Une demande de dignité
Éditorial
La visite du Pape en Irak, dix ans après la montée des mouvements du printemps arabe, est un signe d’espoir dans une région ravagée par dix ans de conflits, de sanctions et de guerre. Au cœur de ces révoltes se trouvait une demande de justice et de dignité, que les victimes essayent toujours de faire entendre aujourd’hui.
Au Moyen-Orient, dans cette région dévastée par les dictatures, les guerres et le terrorisme, la visite en mars du pape auprès des chrétiens d’Irak et sa rencontre avec l’ayatollah Al-Sistani offrent un petit signe d’espoir. Si les tensions religieuses restent très présentes dans la région, elles sont pour l’instant contenues (le califat de Daech a chuté, Israël se rapproche de l’Arabie saoudite et des pays du Golfe), tandis que l’aspiration à la réconciliation entre communautés se fait plus audible.
Certes, les promesses de changement des « printemps arabes » n’ont pu être tenues. Presque partout des contre-pouvoirs autoritaires se sont réinstallés. Obnubilée par la menace islamiste et la lutte contre Daech, la communauté internationale a laissé faire cette reprise en main, quand elle ne l’a pas encouragée. L’idée selon laquelle des « pouvoirs forts » garantiraient mieux la stabilité régionale et internationale a pourtant fait long feu : du Liban à l’Afghanistan ou de l’Iran à l’Irak, les risques d’embrasement au Moyen-Orient continuent de peser sur le monde entier.
Dans ce paysage en ruine, malgré le désastre humain, la survie économique et la terreur étatique ou milicienne, les mots d’ordre de la rue en 2010 et 2011, contre la corruption et l’arbitraire, pour la dignité politique et la justice sociale, ne sont pas pour autant oubliés. Au Liban, les manifestations se poursuivent ; en Iran et en Irak, la contestation couve toujours ; en Syrie, où rien n’est plus possible à l’intérieur du pays, ce sont des collectifs de citoyens et des associations qui s’organisent à l’extérieur, collectent les preuves, accompagnent les victimes et portent plainte, comme récemment à Paris pour les bombardements chimiques d’août 2013.

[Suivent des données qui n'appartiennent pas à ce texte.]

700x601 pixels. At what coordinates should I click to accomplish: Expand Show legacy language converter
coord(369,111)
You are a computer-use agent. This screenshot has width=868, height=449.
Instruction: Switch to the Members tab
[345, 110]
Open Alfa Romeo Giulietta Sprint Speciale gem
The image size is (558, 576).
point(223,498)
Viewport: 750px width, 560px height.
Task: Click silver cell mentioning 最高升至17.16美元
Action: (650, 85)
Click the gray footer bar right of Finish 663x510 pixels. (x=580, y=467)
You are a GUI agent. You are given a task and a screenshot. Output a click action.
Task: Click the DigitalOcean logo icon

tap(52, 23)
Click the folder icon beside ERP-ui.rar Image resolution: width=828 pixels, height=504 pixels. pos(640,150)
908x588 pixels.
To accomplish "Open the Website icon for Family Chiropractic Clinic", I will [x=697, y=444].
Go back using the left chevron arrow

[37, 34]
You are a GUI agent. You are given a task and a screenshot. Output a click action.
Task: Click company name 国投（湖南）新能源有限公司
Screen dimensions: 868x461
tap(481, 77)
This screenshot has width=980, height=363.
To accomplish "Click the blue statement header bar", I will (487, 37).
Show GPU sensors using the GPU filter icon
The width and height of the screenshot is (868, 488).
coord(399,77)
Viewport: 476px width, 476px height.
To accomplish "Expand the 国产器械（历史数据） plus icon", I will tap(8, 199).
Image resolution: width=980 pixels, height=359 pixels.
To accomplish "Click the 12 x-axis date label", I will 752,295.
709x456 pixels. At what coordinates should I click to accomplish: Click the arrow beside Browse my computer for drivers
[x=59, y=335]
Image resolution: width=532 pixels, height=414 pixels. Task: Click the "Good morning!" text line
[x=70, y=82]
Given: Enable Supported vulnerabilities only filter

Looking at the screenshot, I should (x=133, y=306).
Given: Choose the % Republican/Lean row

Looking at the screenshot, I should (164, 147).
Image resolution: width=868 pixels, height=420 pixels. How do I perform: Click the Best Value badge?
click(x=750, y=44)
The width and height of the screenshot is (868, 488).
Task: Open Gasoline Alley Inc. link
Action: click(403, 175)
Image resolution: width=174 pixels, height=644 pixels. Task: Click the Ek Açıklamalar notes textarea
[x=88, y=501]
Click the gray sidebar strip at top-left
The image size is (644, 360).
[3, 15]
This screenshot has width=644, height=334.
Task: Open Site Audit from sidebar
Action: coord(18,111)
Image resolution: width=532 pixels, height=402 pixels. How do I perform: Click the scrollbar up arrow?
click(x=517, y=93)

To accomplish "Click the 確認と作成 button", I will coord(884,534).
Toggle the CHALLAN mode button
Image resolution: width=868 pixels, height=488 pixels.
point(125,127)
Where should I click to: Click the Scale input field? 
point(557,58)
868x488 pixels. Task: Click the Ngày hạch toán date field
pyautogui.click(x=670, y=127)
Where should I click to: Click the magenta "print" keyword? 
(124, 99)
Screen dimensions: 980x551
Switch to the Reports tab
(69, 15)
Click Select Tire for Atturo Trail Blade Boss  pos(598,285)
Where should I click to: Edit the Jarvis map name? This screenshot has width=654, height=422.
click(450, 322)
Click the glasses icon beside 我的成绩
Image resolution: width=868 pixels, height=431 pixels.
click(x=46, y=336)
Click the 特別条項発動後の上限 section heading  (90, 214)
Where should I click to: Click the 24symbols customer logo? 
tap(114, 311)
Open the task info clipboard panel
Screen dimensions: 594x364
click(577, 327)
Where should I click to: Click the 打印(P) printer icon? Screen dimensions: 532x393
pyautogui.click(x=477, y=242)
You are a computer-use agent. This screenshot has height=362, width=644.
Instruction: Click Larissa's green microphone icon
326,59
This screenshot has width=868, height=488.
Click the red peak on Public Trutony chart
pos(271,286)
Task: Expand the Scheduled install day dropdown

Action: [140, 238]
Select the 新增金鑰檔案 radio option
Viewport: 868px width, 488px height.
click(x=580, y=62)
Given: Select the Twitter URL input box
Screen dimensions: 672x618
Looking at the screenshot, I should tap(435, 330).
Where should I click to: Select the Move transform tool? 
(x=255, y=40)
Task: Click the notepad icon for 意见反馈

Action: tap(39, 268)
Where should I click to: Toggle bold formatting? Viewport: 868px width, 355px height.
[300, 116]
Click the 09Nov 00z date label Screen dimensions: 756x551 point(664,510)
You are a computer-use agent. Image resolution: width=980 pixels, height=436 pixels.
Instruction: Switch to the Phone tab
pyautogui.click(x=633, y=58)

Avec ténacité et courage, malgré les menaces de représailles, ces militants et citoyens syriens s’appuient sur la compétence universelle, grâce à laquelle des juges nationaux peuvent et doivent poursuivre les crimes internationaux les plus graves, même s’ils ont été commis en dehors du sol national sur des non-ressortissants par des auteurs étrangers. Cette compétence universelle n’est pas absolue. Elle est souvent conditionnée et ne permet généralement que de juger des exécutants comme Eyad Al-Gharib, condamné à une peine de quatre ans et demi d’emprisonnement par un tribunal allemand en février pour l’arrestation d’une trentaine de manifestants syriens livrés à une branche de renseignement du régime pratiquant la torture. Son supérieur, chef du service d’enquête de cette branche, est également jugé par le même tribunal. De plus, l’Allemagne comme la France ont émis des mandats d’arrêt à l’encontre de hauts responsables syriens. Même s’il sera difficile d’arrêter ces derniers, ces procédures signalent le refus de l’impunité. Elles préparent de futurs procès et permettent, dans le cadre de ceux qui peuvent déjà se tenir, de reconnaître et de nommer le mal commis : les crimes contre l’humanité du régime syrien contre sa propre population, les crimes de génocide de Daech contre les yézidis.
Quant à la justice pénale internationale, si son bilan a souvent été décevant ces dernières années (pensons par exemple au Tribunal spécial pour le Liban autour de l’assassinat de Rafiq Hariri), elle fait néanmoins à son tour des incursions notables – donc fortement combattues par ses adversaires – au Moyen-Orient. Le nouveau procureur de la Cour pénale internationale (CPI), Karim Khan, est un avocat chevronné, spécialiste des droits humains, qui a multiplié les expériences significatives dans ce domaine, dirigeant notamment l’enquête spéciale des Nations unies sur les crimes du groupe État islamique en Irak. Dès sa prise de fonction, il aura pour tâche de conduire les enquêtes ouvertes par la CPI pour crimes de guerre en Afghanistan et dans la bande de Gaza.
La demande de justice est aussi et d’abord une demande de dignité politique.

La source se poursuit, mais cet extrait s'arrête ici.